First the date of birth is separated into components: day of month, month, decade 
and individual year. For example, 12/02/1985 would be ‘12’, ‘02’, ‘8’, ‘5’. Gender is 
also used, so that comparisons on gender can be made while comparing the Bloom 
filters. Each component value then has a salt appended to the end of the string. 
The new string (the component plus the salt) is then hashed, using the SHA-256 
algorithm discussed above. The first two hexadecimal characters of the SHA-256 
output are identified and converted to a number, which will be an integer between 0 
and 255. Then, using modular arithmetic, this number modulo 32 is taken, and 1 
added, to give a number between 1 and 32. This number is then used to set the 
corresponding bit in a 32-digit'” binary number to 1. For example, in Figure 9 the red 
arrows show that the 18" bit is set to 1 for two similar dates of birth. (Note that 
multiple components might point to the same bit. If this happens the bit will still be 
set to 1, it does not get toggled back to 0.) In this way a binary number, known as 
the Bloom filter, can be built up (See Figure 9). 


Although this binary number is derived from the date of birth, it would be practically 
impossible to recover that date of birth from the Bloom filter.

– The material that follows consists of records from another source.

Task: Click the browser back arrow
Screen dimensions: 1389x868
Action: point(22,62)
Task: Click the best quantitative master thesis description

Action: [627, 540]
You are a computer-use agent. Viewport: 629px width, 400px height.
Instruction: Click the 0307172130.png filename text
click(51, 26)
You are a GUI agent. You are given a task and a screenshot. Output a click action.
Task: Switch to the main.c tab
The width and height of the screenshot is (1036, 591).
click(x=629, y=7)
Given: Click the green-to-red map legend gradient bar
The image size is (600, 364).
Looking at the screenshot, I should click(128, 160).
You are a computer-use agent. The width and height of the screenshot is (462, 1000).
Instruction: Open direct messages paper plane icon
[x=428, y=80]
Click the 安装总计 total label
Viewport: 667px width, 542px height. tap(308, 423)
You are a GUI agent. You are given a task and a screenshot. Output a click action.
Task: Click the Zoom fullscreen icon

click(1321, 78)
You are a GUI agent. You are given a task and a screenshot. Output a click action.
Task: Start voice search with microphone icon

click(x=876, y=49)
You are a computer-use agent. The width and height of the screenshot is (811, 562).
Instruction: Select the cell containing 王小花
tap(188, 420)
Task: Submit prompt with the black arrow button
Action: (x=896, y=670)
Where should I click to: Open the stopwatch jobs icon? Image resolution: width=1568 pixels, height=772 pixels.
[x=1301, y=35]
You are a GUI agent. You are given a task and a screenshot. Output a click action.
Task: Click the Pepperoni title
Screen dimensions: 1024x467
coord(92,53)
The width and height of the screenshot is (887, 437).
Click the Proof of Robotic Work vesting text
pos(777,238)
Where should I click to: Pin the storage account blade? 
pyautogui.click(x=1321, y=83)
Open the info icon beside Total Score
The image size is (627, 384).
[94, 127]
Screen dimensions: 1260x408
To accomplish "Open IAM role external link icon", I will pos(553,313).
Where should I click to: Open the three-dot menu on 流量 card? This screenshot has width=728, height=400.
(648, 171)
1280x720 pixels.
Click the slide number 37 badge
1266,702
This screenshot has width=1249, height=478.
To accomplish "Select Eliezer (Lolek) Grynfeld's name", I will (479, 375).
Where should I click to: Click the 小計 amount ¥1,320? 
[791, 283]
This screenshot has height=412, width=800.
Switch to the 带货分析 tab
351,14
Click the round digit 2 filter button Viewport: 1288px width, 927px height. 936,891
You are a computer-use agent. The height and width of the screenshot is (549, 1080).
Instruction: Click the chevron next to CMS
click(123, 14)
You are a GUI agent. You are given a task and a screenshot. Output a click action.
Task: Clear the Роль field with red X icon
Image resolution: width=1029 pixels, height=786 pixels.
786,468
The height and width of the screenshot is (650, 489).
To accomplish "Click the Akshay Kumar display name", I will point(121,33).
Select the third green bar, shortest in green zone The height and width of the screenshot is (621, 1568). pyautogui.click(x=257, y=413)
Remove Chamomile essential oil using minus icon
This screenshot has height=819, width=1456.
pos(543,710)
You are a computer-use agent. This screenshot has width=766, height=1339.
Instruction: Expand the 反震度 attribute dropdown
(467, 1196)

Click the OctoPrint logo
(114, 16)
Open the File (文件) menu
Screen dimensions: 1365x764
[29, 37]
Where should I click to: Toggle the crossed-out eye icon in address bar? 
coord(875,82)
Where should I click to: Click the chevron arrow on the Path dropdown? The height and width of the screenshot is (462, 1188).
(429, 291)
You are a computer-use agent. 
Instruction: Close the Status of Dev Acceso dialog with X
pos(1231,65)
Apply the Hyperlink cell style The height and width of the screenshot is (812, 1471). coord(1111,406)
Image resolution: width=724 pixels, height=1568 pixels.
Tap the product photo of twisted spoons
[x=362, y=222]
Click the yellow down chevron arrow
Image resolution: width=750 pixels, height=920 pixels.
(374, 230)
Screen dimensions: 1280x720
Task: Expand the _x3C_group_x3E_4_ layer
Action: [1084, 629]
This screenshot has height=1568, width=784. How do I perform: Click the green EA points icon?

However if dates of 
birth are the same on different records then they would have the same value in the 
Bloom filter. More importantly though, if two dates of birth had similar digits, for 
example 12/02/1985 and 12/02/1995, then the Bloom filters would also be similar in 
that it would expected that most of the bits in the Bloom filters have the same value. 
The similarity of dates of birth can therefore be measured by counting the number of 
bits that are the same in the Bloom filters. 


17 32-digit numbers are used as these are the largest numbers that bitwise operations can be run on 
in SAS.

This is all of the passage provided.